Iowa Writers’ Workshop Director Lan Samantha Chang will have a lot to celebrate next month.
Chang, who also is a Writers’ Workshop alumna, is one of eight individuals who received an Arts and Letters Award from the American Academy of Arts and Letters, an achievement that will be celebrated at a ceremony in New York City in late May. But before the ceremony, she will head to New Hampshire to begin a residency as one of the most recent MacDowell Fellows.
“I’m really proud to be part of the Workshop,” she says. “I’m proud to be among the many Workshop graduates who have been honored this year by so many institutions.”
In addition to Chang, two Writers’ Workshop alumnae, Michelle Huneven and Elizabeth McCracken, also received Arts and Letters Awards. Awardees are given $10,000 to honor and encourage their creative work.
“For me, it’s a tremendous honor to be granted one of those prizes, because it’s a sign of confidence from the American writing establishment,” Chang says. “I spend a lot of my job trying to encourage people’s creative work, and there’s something kind of wonderful being on the receiving end of encouragement at this point. I feel lucky at this time in my life to have that encouragement to produce more work.”
Chang also is among the 155 artists—including writers, composers, architects, and filmmakers—selected from a pool of 2,417 applications for the spring-summer 2024 fellowship at MacDowell, one of the nation’s leading contemporary arts organizations. Fellows will have residencies at the MacDowell campus in Peterborough, New Hampshire, where they will have time and space to create in more than 30 artists’ studios.
“Because my job at Iowa is time-consuming and absorbing, it has been essential for me to go to residencies in order to get writing done,” Chang says. “I can say I’ve always done a lot of strong work at MacDowell. They make it possible for people to focus in a way that is unusual, even for a residency. For example, in the studios, Wi-Fi is not available. The story everyone says is, ‘Being there for a month, you get six months’ worth of work done.’ So, I’m extremely grateful to MacDowell. I’ll be starting something brand new, which is exciting.”
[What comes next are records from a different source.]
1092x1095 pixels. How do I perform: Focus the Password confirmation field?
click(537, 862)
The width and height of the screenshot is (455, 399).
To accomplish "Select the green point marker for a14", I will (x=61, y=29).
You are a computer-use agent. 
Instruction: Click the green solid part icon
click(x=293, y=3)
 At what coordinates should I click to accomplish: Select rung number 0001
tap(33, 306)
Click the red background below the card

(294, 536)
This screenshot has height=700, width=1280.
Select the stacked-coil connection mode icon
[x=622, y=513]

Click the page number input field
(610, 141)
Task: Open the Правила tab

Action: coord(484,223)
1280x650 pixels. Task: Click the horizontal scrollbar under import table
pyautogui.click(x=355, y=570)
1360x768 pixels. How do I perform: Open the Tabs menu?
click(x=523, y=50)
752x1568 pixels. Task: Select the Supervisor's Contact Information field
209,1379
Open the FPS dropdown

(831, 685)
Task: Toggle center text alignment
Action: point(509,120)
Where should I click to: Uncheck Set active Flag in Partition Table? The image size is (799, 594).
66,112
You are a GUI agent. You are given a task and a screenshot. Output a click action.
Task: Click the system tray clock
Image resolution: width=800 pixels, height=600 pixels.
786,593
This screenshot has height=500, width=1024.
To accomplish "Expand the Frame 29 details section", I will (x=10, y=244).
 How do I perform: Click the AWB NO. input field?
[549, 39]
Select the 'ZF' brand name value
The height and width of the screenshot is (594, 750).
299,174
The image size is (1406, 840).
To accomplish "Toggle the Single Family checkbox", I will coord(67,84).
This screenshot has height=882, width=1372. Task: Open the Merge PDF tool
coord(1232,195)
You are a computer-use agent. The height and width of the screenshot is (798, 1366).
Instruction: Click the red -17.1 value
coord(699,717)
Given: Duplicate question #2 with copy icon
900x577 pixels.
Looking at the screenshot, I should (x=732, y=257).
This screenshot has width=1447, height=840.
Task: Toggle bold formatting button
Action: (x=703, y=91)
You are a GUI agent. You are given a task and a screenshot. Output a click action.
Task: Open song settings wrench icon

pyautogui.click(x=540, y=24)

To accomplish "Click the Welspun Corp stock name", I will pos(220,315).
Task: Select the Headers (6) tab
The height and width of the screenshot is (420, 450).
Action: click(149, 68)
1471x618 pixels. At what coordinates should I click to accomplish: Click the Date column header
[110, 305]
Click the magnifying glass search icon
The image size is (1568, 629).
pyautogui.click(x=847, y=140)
Chang’s previous work includes a collection of short stories, Hunger, and three novels: Inheritance; All Is Forgotten, Nothing is Lost; and The Family Chao. She has received creative writing fellowships from Stanford University, Princeton University, Radcliffe Institute for Advanced Study, the Guggenheim Foundation, and the National Endowment for the Arts.
Chang has directed the Iowa Writers’ Workshop since January 2006, and says she came to Iowa because the workshop changed her life.
“I felt that I could be a part of it in a meaningful way,” Chang says. “I’ve been very lucky that my job has been at a place that means a lot to me. I think it’s very rare and lucky when a person can spend so much of their adult life doing work that they find meaningful.”
Chang also finds inspiration in the students who come to Iowa for the workshop, which is known worldwide as the premier program of its kind.
“They are the best students in the world,” she says. “To have such a high concentration of gifted emerging writers is a very rare thing. I don’t know of anywhere else where it exists, the size and talent of the Workshop student body.”
Chang says she also thinks the university and Iowa City communities are unique in the value placed on writing.
“This is one of the few places in the country where writing is at the center of the conversation,” she says. “There’s something affirming to be able to walk into a restaurant and be in a room with poets and essayists and novelists, all those people living the lives of writers.”